The purpose of the following softball pitching drill is is to help the pitcher become more powerful in their throwing, to maintain a good power line so that they increase the consistency of their throws, and to improve the overall quality of their pitching mechanics.
In order to achieve these things, the concept is start with the basics, going from wrist snaps, up to the forearms, up to the full arm usage, to weight shift, to the full drive, hitting all of the location of your pitcher’s spots as well as increasing the overall strength in the arm through various conditioning drills.
Some Quick Pitching Basics
Your pitcher wants to throw the softball where she will have four seams rotating through the air.

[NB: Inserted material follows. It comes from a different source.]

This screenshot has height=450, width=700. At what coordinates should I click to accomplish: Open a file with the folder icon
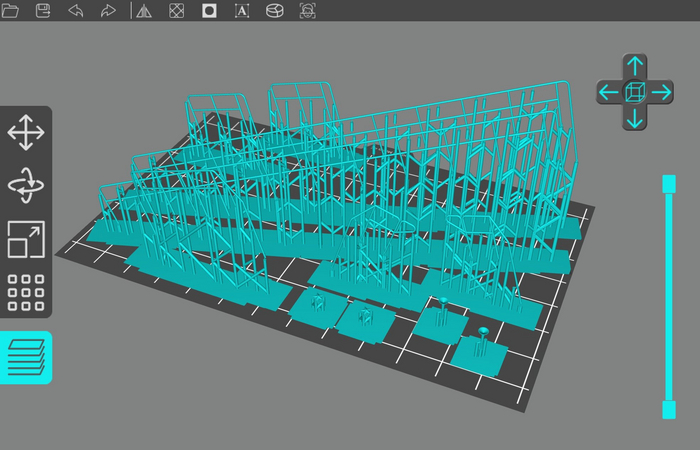point(11,11)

This will increase both accuracy and velocity.
It’s a great idea to put a piece of tape around the ball to show the pitcher what you want. As your pitcher throws the ball, she can see if she’s having that 12/6 spin you want when you’re pitching. When we refer to 12/6, we mean 12/6 on the clock. Twelve o’clock is straight up; six o’clock, straight down. That rotation will give you the four seams you want.

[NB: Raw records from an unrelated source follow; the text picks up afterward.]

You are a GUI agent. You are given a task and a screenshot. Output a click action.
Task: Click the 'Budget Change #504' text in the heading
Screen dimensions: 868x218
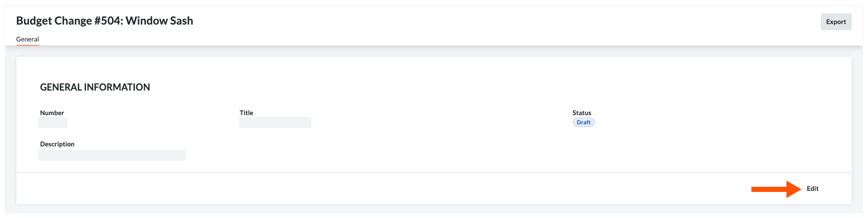pyautogui.click(x=69, y=21)
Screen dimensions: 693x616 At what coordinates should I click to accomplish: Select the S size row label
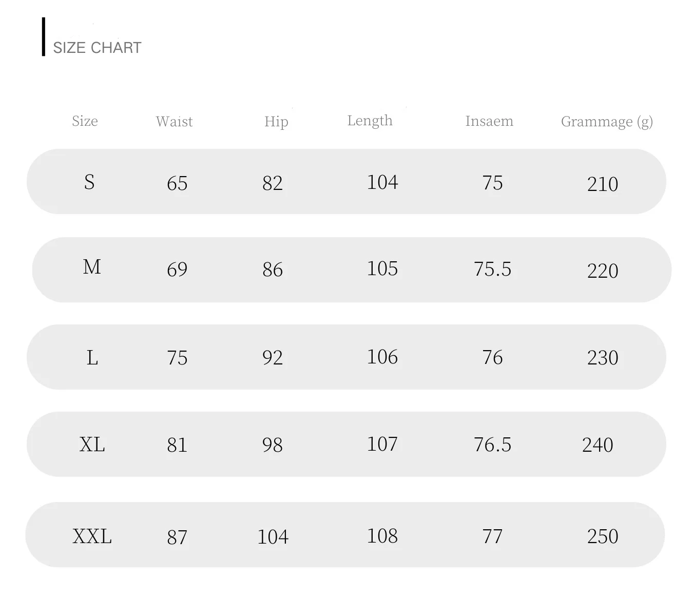pyautogui.click(x=89, y=182)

When your pitcher grips the ball, she should grip over the edge of one of these seams and instead of burying the ball up into her palm, she should keep a little bit of space between her palm and the ball. This will help in releasing the ball with increased velocity.

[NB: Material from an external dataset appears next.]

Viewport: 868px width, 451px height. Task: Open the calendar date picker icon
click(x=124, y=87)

It’s always important for your pitcher to keep the shoulders in line with the target.
Wrist Snap Softball Pitching Drill
The wrist snap drill is the final aspect of the pitching motion, and we want to strengthen the wrist, developing the proper spin.
Pitchers should be at their open position. Pitchers should use their glove to help restrict the movement of the elbow and to force themselves to use only their wrists in order to strengthen them.
It’s a good idea to use a weighted ball–from a nine-ounce ball to a twelve-ounce ball–for this pitching drill. Your pitcher will want to fling the ball underhand, focusing only on the movement of the wrist. For this drill, do it for either three minutes or 15 to 25 repetitions.
Forearm Snap Softball Pitching Drill
Our second softball drill is the forearm snap drill. In this drill, the athletes start with their arms to the side in open position, facing their target. From the elbow down to the fingers, they snap through the ball while working on spin and staying on their line. It’s important for your pitchers to keep their shoulders, hips, and everything aligned to the target.
While performing this drill, make certain that no weight shift is taking place. The only thing that moves is from the elbow down. There will be a slight follow-through with the arm, but the motion that we’re focusing on is the elbow down to the fingertips. This drill should be performed for two to three minutes or 25 repetitions.
Wrist Snaps with a Weight Shift Softball Drill
This drill is wrist snaps with a weight shift, which is like the wrist snap drill, but now we’re going to actually add letting the weight shift forward on the follow-through.
At the starting point, the objective is to have your shoulders in a straight line to your target as you progress through the drill, and certainly at release point. You want to start open and finish closed.
Not only does your pitcher want to make sure she’s aligned to the target she’s throwing at, she also wants to make sure that her shoulders are level. One way to accomplish this is, during the drill, make sure that the glove is parallel with the shoulders. This drill needs to be performed for two to three minutes or 25+ reps.